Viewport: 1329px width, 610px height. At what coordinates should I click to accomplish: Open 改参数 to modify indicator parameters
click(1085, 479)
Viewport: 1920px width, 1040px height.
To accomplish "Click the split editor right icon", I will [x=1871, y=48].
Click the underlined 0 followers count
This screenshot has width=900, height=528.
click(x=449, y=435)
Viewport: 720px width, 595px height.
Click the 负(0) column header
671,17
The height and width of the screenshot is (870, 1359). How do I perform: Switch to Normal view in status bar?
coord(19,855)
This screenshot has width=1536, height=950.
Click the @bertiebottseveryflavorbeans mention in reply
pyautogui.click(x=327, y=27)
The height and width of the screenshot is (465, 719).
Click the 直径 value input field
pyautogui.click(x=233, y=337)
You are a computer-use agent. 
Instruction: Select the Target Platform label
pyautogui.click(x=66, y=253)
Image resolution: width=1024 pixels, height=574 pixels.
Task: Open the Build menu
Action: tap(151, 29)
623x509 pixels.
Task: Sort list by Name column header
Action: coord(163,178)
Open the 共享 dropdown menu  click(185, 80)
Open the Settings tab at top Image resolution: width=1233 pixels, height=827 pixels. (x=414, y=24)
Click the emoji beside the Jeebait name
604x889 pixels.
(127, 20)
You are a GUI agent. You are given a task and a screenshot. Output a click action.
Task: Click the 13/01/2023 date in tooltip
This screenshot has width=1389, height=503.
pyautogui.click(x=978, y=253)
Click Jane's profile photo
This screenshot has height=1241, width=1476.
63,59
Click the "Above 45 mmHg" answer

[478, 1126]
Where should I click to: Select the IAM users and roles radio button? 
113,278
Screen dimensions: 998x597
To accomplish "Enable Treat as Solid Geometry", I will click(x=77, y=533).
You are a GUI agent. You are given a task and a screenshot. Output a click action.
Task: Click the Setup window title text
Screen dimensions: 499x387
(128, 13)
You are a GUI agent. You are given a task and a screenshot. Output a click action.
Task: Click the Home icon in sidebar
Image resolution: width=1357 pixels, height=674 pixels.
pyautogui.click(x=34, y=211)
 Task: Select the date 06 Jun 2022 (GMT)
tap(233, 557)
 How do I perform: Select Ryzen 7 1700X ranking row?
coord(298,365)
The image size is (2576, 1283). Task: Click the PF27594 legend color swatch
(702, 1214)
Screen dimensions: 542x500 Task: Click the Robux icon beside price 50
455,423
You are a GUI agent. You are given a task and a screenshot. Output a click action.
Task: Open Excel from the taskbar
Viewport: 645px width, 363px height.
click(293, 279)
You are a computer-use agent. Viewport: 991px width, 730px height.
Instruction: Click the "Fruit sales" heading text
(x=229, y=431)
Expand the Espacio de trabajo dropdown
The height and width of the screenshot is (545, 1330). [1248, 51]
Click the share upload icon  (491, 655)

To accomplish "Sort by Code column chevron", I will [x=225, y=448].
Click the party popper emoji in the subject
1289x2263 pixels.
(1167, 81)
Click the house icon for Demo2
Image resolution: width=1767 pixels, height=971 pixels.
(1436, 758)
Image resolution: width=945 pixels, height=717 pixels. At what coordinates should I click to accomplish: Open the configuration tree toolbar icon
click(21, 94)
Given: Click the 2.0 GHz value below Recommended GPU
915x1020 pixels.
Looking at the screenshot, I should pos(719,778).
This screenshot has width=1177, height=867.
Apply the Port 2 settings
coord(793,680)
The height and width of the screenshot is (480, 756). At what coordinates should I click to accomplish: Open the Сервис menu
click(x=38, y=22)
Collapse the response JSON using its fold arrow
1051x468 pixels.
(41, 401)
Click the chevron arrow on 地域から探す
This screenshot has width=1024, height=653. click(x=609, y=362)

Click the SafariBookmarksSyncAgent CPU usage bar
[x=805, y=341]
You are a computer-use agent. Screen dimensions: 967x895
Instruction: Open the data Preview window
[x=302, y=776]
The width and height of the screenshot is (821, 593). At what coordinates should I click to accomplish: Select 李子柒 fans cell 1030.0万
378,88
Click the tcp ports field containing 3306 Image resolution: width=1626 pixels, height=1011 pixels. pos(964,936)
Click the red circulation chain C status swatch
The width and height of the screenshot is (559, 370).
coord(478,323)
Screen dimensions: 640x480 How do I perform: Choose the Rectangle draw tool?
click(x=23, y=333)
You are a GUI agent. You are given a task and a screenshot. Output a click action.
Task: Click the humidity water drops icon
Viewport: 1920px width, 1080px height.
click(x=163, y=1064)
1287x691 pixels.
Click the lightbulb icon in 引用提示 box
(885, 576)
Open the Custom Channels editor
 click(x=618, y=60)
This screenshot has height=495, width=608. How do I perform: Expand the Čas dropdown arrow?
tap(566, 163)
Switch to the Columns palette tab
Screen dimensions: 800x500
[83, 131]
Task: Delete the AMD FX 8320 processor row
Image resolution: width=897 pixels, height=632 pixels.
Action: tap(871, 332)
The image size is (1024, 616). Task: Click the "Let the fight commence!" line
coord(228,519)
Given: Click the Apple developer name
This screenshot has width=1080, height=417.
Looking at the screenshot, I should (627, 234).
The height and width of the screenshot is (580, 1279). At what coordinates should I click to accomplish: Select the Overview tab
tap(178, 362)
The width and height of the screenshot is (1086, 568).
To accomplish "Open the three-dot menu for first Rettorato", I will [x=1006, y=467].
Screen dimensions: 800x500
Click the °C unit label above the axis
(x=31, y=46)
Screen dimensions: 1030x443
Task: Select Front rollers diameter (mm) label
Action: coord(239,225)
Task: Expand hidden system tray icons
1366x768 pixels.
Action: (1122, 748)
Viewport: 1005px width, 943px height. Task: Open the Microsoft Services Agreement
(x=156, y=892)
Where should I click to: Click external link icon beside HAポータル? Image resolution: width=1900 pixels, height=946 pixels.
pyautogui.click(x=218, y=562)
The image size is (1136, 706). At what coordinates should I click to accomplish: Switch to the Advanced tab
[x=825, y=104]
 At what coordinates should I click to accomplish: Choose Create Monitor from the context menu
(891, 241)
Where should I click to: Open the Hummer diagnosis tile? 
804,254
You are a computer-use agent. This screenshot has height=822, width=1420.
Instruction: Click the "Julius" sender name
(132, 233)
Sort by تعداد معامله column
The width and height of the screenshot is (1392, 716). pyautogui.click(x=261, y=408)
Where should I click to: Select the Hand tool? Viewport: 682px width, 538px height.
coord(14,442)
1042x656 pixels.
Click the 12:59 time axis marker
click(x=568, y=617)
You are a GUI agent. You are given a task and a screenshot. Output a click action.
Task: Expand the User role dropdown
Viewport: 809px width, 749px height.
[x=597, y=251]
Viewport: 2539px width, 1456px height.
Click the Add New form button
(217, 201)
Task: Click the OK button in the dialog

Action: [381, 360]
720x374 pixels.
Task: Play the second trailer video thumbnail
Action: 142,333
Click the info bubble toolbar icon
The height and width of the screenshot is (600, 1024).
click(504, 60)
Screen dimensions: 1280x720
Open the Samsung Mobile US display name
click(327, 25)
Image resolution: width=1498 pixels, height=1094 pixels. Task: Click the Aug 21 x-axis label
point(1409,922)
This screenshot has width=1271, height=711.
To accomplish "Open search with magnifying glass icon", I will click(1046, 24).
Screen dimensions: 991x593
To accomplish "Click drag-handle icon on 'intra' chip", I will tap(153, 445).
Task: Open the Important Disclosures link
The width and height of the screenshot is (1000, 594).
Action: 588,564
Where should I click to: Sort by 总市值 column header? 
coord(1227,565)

# REQUIRED WORK
For every line in the listing above that mentions the word "computer", make a copy.

# WORKED SOLUTION
You are a computer-use agent. 
You are a computer-use agent. Viewport: 991px width, 730px height.
You are a computer-use agent. Screen dimensions: 967x895
You are a computer-use agent. This screenshot has height=822, width=1420.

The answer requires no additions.